Table 1 Non-malignant causes of a numb chin

The mechanism by which mental nerve neuropathy occurs as a consequence of metastatic disease is not well understood. There are several hypotheses to explain the sensory defect, the most widely accepted being nerve compression by mandibular bone metastasis.2,3 Other hypotheses include perineural invasion of the trigeminal nerve and its branches,11 spread to the central nervous system,3 intracranial involvement due to metastasis to the base of skull12 and leptomeningeal seeding.13

Numb chin syndrome in the context of metastatic disease is a serious diagnosis with a poor prognosis. Only 15% of patients who present with NCS and who are found to have metastatic disease survive more than nine months.2,3,13 This is because NCS is usually a very advanced symptom of metastatic disease and, in the absence of a benign cause, the sign is always indicative of disease progression.

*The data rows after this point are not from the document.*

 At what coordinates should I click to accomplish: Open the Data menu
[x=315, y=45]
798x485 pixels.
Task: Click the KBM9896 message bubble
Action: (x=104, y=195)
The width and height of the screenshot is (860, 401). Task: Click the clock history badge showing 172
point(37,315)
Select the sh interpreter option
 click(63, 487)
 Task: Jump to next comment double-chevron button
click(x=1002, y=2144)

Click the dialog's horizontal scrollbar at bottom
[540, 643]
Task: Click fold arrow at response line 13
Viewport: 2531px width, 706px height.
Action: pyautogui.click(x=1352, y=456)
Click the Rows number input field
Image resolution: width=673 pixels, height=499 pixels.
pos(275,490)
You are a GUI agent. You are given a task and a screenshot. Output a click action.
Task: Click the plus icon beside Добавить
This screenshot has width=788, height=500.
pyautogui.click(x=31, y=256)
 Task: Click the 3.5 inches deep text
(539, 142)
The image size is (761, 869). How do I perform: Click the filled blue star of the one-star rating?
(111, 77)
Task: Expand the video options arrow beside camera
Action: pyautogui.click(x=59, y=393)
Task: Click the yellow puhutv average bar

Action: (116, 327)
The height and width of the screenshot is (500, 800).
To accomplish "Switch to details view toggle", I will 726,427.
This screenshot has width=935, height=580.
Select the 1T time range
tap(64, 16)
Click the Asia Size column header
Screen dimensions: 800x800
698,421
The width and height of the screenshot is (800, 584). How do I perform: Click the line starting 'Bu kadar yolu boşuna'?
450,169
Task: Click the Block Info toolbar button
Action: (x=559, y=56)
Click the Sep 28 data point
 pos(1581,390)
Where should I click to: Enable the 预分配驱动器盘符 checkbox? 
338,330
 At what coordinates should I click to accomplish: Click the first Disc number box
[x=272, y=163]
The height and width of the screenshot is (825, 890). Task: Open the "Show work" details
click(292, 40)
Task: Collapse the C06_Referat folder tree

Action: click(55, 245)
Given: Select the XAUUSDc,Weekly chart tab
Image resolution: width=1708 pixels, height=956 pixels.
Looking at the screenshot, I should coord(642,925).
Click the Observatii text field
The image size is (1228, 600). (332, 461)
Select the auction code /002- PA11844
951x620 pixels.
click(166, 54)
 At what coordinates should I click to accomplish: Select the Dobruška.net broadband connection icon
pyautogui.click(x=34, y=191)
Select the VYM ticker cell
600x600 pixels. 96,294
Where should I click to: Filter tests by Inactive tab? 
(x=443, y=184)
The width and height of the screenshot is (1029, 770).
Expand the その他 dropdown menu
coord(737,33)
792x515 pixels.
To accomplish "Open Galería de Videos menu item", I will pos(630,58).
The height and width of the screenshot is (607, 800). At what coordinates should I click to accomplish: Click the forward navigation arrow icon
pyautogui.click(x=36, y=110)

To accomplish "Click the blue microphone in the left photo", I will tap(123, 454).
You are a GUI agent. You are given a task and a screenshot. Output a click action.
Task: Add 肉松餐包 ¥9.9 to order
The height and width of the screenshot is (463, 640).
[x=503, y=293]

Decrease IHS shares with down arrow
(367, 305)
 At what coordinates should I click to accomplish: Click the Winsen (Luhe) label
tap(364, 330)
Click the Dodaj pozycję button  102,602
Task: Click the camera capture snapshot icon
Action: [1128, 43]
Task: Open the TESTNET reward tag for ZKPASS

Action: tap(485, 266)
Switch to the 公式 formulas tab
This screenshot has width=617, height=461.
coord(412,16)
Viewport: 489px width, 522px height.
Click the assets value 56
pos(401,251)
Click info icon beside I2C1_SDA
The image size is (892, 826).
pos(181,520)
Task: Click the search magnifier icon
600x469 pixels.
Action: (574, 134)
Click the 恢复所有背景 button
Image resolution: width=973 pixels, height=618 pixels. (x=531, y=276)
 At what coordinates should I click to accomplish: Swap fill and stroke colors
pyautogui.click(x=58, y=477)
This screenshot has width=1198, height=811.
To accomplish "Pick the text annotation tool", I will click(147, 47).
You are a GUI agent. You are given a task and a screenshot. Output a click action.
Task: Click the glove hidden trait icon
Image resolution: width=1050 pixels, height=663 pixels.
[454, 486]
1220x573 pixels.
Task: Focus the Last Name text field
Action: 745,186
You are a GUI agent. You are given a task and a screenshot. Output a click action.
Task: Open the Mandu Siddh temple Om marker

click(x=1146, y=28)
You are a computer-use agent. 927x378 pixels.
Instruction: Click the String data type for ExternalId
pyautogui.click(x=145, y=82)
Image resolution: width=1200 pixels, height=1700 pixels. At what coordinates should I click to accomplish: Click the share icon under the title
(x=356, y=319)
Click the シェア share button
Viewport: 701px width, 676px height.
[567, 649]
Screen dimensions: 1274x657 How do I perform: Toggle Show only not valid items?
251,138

Review of the literature reveals that NCS precedes diagnosis of malignancy in up to 47% of cases.3 Some reports have suggested that patients fail to seek treatment as it is a minor symptom2 and, additionally, because a numb chin is not in itself a very serious condition with significant morbidity, it may be overlooked or not urgently investigated by practitioners.

Conclusion

Patients who present with a sudden alteration in sensation along the distribution of the mandibular branch of the trigeminal nerve, the so-called 'numb chin syndrome', in the absence of an obvious cause, should be urgently investigated for undiagnosed malignancy with a low threshold for immediate PET/CT imaging and MR imaging to exclude MS. This report demonstrates the need to investigate this seemingly trivial symptom aggressively because it can herald associated metastatic disease with a very poor prognosis. Although in this case we were not able to determine the primary site of the cancer, it highlights, on top of already documented evidence, the numb chin as an important clinical sign. We therefore recommend that general dental practitioners refer such patients as urgent 'cancer-target' referrals to their local oral and maxillofacial unit for investigation without delay.